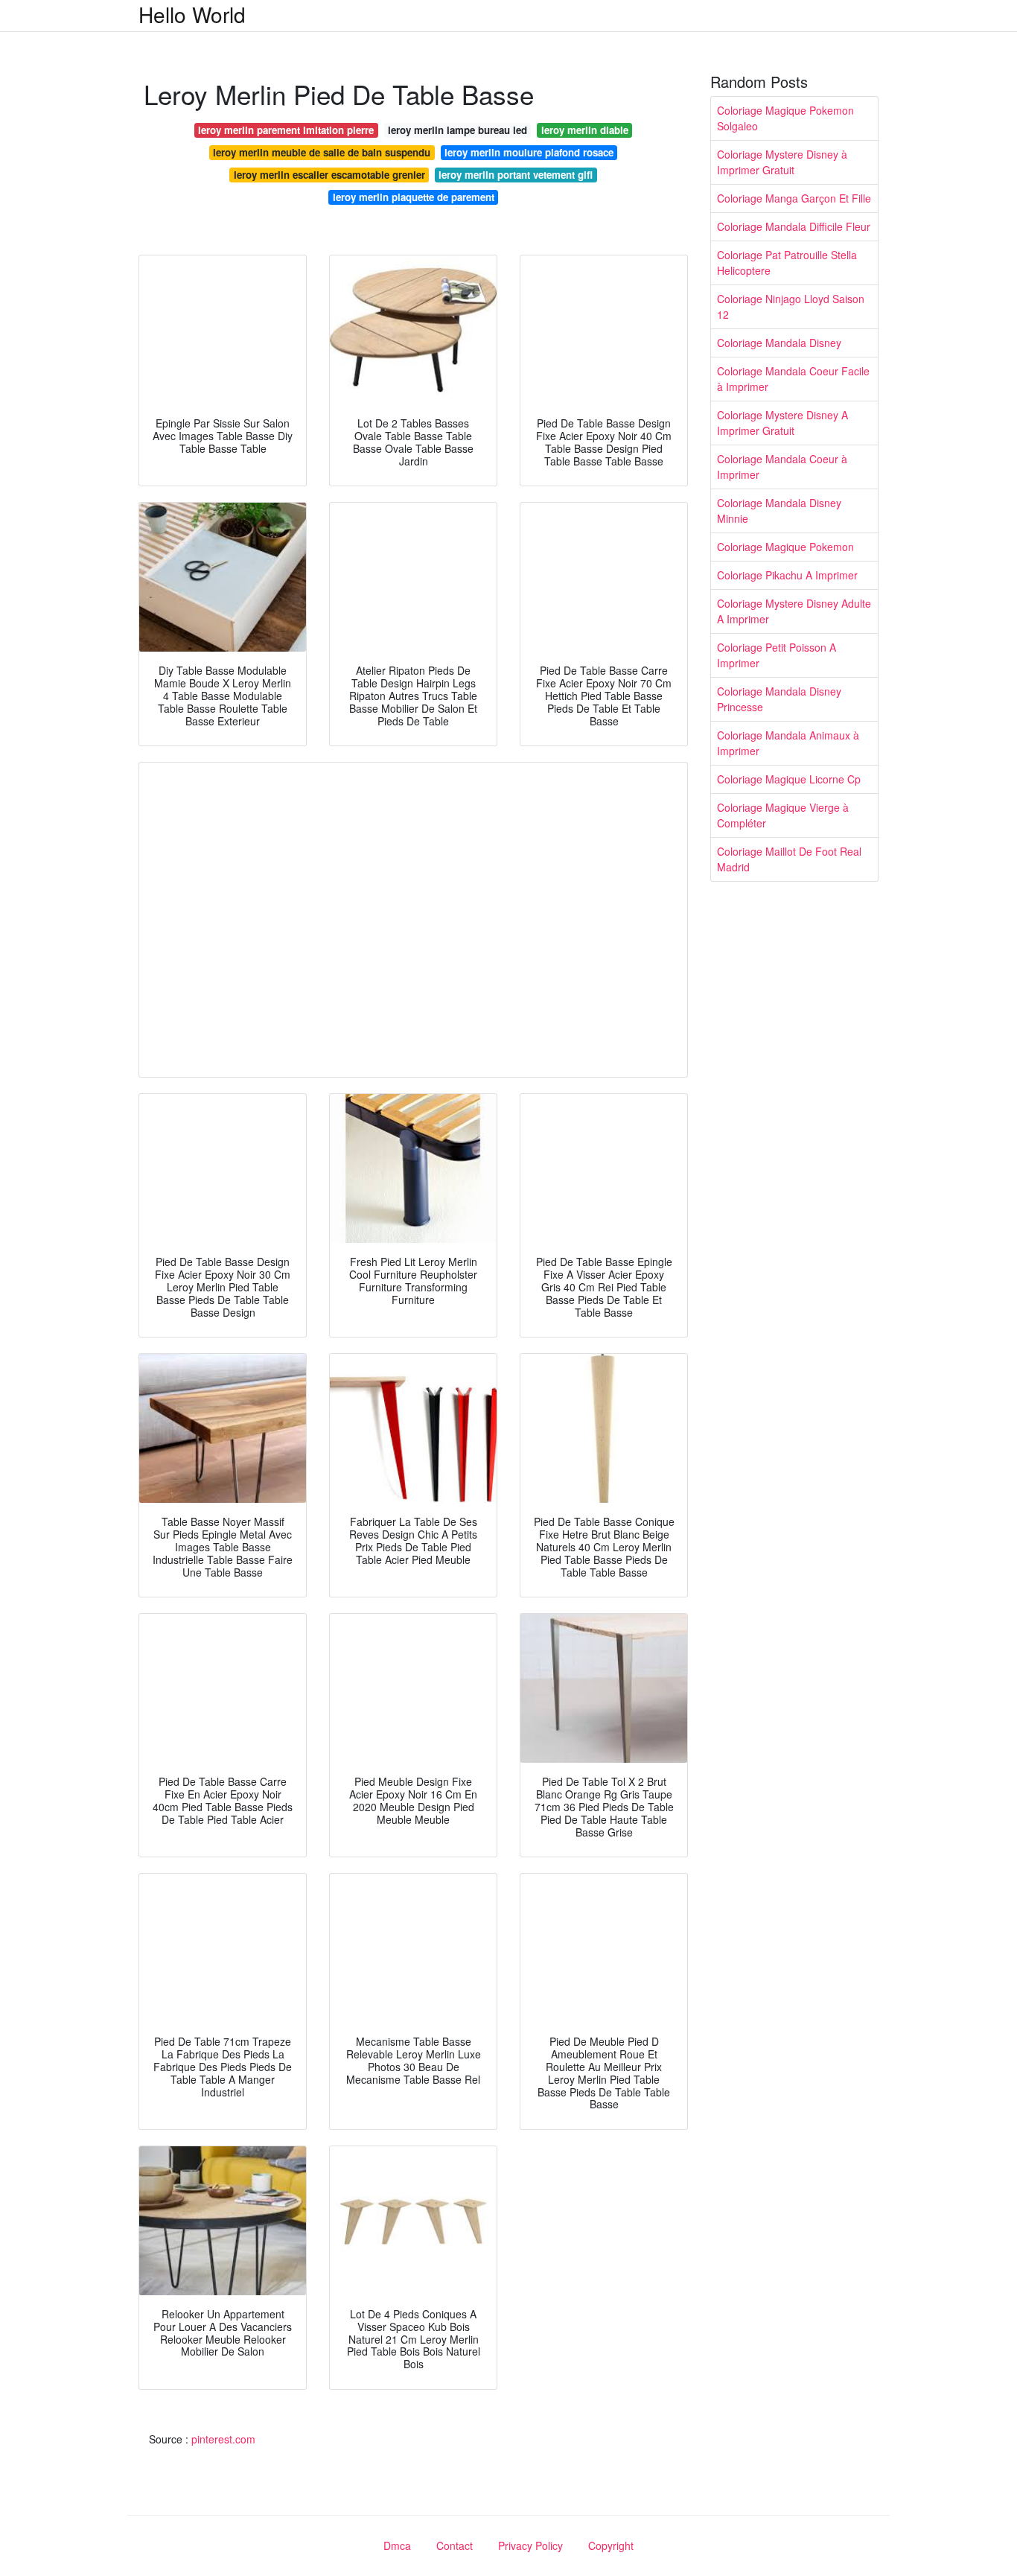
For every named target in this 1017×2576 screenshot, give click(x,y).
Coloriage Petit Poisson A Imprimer (776, 655)
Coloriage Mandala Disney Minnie (779, 510)
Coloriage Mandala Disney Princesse (779, 699)
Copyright (611, 2545)
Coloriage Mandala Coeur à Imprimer (782, 466)
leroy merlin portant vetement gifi (516, 175)
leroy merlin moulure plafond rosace (528, 152)
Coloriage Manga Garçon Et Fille (794, 198)
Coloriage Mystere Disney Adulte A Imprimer (794, 611)
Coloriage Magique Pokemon (785, 546)
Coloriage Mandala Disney (779, 342)
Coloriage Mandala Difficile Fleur (793, 226)
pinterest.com (223, 2439)
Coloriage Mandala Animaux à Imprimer (788, 743)
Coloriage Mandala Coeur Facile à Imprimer (793, 378)
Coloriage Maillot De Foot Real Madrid (789, 859)
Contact (454, 2545)
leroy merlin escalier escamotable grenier (329, 175)
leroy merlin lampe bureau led (457, 130)
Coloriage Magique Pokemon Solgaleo (785, 118)
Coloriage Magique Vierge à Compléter (783, 815)
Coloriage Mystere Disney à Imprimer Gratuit (782, 162)
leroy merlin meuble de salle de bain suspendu (321, 152)
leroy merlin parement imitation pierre (286, 130)
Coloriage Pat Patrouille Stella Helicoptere (787, 262)
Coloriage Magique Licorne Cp (789, 779)
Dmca (397, 2545)
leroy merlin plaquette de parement (413, 197)
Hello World (192, 14)
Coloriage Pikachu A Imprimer (787, 574)
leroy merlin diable (584, 130)
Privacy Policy (530, 2545)
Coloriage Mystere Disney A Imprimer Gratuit (782, 422)
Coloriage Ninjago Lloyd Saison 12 (790, 306)
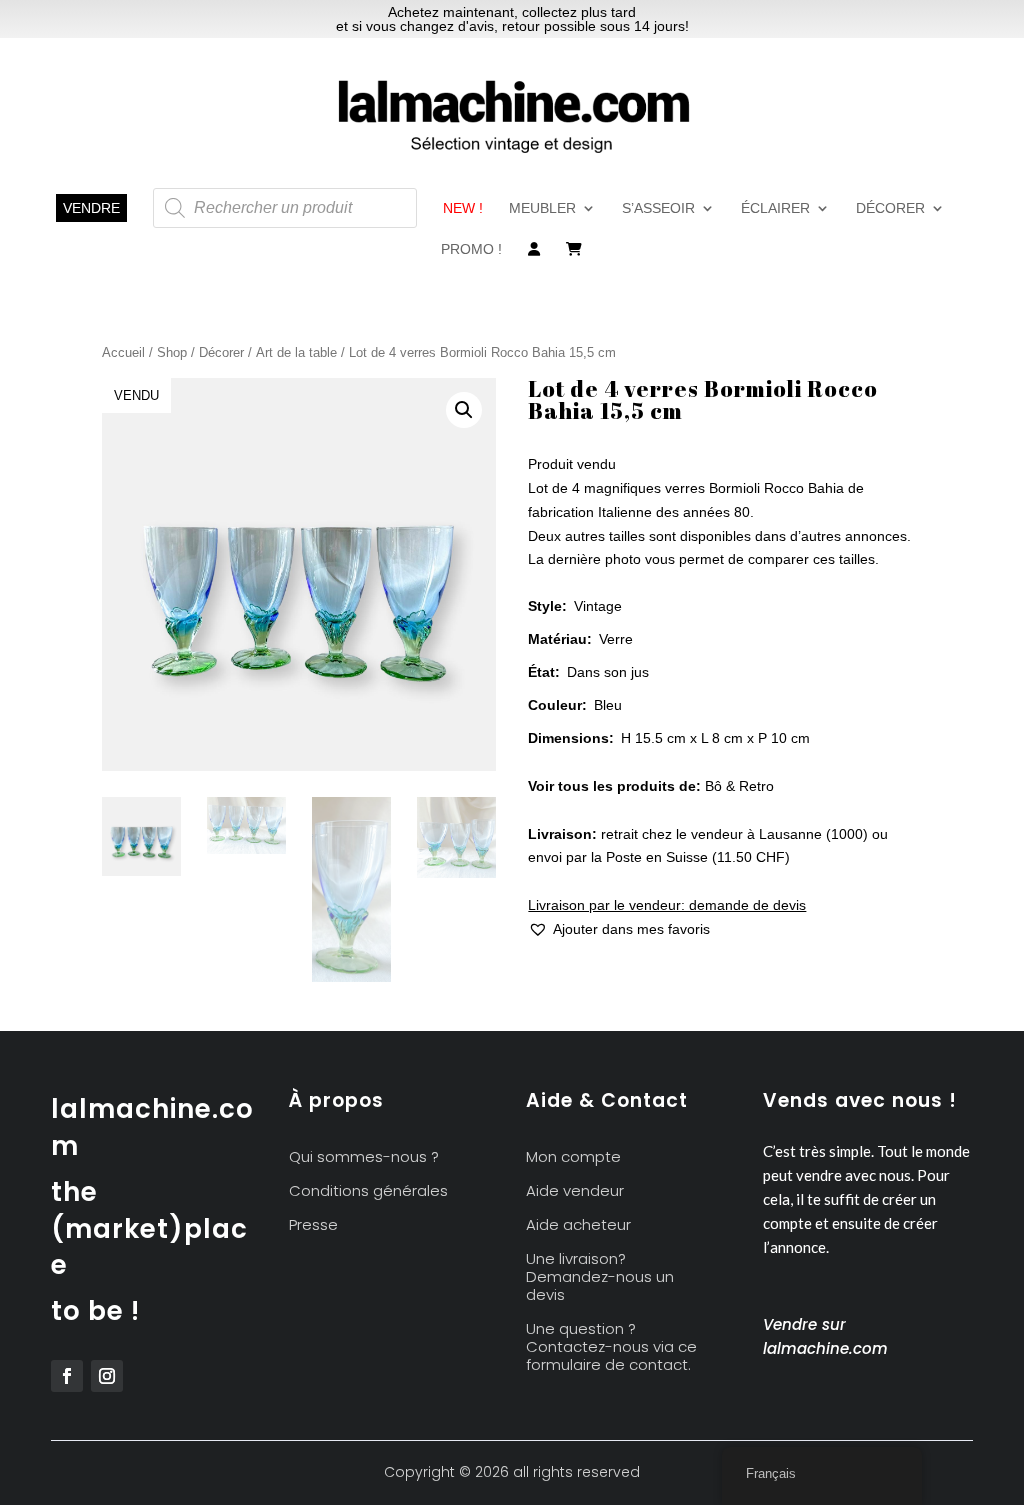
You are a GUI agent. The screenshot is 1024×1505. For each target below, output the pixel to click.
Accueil (123, 352)
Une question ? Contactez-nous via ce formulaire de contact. (611, 1347)
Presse (313, 1225)
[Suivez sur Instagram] (107, 1376)
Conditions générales (368, 1191)
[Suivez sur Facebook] (67, 1376)
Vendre (91, 208)
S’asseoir (658, 208)
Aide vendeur (575, 1191)
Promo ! (471, 249)
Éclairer (775, 208)
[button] (464, 410)
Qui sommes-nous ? (364, 1157)
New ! (463, 208)
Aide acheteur (578, 1225)
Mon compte (573, 1157)
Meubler (542, 208)
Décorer (890, 208)
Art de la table (296, 352)
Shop (172, 352)
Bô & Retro (739, 786)
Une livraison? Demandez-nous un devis (600, 1277)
● ● ● ●
What you have to do →
Would you return, unchanged, the lines from the one containing "Art de la table (296, 352)" through the end of the entries?

Output of the exercise →
Art de la table (296, 352)
Shop (172, 352)
Bô & Retro (739, 786)
Une livraison? Demandez-nous un devis (600, 1277)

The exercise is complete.